What you will do :: Please print out every entry below, verbatim.

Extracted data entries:

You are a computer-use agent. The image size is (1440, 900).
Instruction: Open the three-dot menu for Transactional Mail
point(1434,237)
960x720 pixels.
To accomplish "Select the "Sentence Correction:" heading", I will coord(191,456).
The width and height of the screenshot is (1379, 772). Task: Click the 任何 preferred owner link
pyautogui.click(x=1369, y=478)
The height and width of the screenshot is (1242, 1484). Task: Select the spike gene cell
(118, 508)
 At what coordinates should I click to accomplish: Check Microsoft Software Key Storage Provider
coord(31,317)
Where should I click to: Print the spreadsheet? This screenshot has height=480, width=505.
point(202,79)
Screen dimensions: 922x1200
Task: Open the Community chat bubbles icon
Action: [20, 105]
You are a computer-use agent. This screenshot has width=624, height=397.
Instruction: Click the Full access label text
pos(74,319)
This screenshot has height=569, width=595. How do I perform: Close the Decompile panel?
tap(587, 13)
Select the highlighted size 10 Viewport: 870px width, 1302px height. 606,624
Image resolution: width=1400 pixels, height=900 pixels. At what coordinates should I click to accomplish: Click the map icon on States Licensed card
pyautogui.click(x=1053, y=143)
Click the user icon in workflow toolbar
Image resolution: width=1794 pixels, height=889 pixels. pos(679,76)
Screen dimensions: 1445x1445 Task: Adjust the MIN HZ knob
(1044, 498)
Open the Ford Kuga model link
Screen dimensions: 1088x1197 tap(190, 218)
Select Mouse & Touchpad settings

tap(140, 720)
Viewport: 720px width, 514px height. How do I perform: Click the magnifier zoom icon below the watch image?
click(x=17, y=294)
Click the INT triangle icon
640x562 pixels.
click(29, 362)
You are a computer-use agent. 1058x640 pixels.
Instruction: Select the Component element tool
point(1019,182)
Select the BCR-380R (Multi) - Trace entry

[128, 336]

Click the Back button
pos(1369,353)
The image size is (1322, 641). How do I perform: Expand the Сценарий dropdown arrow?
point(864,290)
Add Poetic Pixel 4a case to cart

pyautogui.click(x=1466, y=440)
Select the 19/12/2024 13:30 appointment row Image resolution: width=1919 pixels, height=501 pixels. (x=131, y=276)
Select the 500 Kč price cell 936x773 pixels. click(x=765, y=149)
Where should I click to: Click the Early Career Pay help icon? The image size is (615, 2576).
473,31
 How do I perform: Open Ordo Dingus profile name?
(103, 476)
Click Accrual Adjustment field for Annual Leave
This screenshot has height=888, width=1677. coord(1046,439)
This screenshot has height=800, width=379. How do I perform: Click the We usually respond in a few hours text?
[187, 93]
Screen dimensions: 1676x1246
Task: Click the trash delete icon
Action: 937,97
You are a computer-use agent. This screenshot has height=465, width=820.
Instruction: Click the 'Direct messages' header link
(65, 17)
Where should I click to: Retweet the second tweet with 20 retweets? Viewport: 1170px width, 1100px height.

Answer to this task ::
You are a computer-use agent. The image size is (1440, 900).
Instruction: Open the three-dot menu for Transactional Mail
point(1434,237)
960x720 pixels.
To accomplish "Select the "Sentence Correction:" heading", I will coord(191,456).
The width and height of the screenshot is (1379, 772). Task: Click the 任何 preferred owner link
pyautogui.click(x=1369, y=478)
The height and width of the screenshot is (1242, 1484). Task: Select the spike gene cell
(118, 508)
 At what coordinates should I click to accomplish: Check Microsoft Software Key Storage Provider
coord(31,317)
Where should I click to: Print the spreadsheet? This screenshot has height=480, width=505.
point(202,79)
Screen dimensions: 922x1200
Task: Open the Community chat bubbles icon
Action: [20, 105]
You are a computer-use agent. This screenshot has width=624, height=397.
Instruction: Click the Full access label text
pos(74,319)
This screenshot has height=569, width=595. How do I perform: Close the Decompile panel?
tap(587, 13)
Select the highlighted size 10 Viewport: 870px width, 1302px height. 606,624
Image resolution: width=1400 pixels, height=900 pixels. At what coordinates should I click to accomplish: Click the map icon on States Licensed card
pyautogui.click(x=1053, y=143)
Click the user icon in workflow toolbar
Image resolution: width=1794 pixels, height=889 pixels. pos(679,76)
Screen dimensions: 1445x1445 Task: Adjust the MIN HZ knob
(1044, 498)
Open the Ford Kuga model link
Screen dimensions: 1088x1197 tap(190, 218)
Select Mouse & Touchpad settings

tap(140, 720)
Viewport: 720px width, 514px height. How do I perform: Click the magnifier zoom icon below the watch image?
click(x=17, y=294)
Click the INT triangle icon
640x562 pixels.
click(29, 362)
You are a computer-use agent. 1058x640 pixels.
Instruction: Select the Component element tool
point(1019,182)
Select the BCR-380R (Multi) - Trace entry

[128, 336]

Click the Back button
pos(1369,353)
The image size is (1322, 641). How do I perform: Expand the Сценарий dropdown arrow?
point(864,290)
Add Poetic Pixel 4a case to cart

pyautogui.click(x=1466, y=440)
Select the 19/12/2024 13:30 appointment row Image resolution: width=1919 pixels, height=501 pixels. (x=131, y=276)
Select the 500 Kč price cell 936x773 pixels. click(x=765, y=149)
Where should I click to: Click the Early Career Pay help icon? The image size is (615, 2576).
473,31
 How do I perform: Open Ordo Dingus profile name?
(103, 476)
Click Accrual Adjustment field for Annual Leave
This screenshot has height=888, width=1677. coord(1046,439)
This screenshot has height=800, width=379. How do I perform: Click the We usually respond in a few hours text?
[187, 93]
Screen dimensions: 1676x1246
Task: Click the trash delete icon
Action: 937,97
You are a computer-use agent. This screenshot has height=465, width=820.
Instruction: Click the 'Direct messages' header link
(65, 17)
Where should I click to: Retweet the second tweet with 20 retweets? Viewport: 1170px width, 1100px height.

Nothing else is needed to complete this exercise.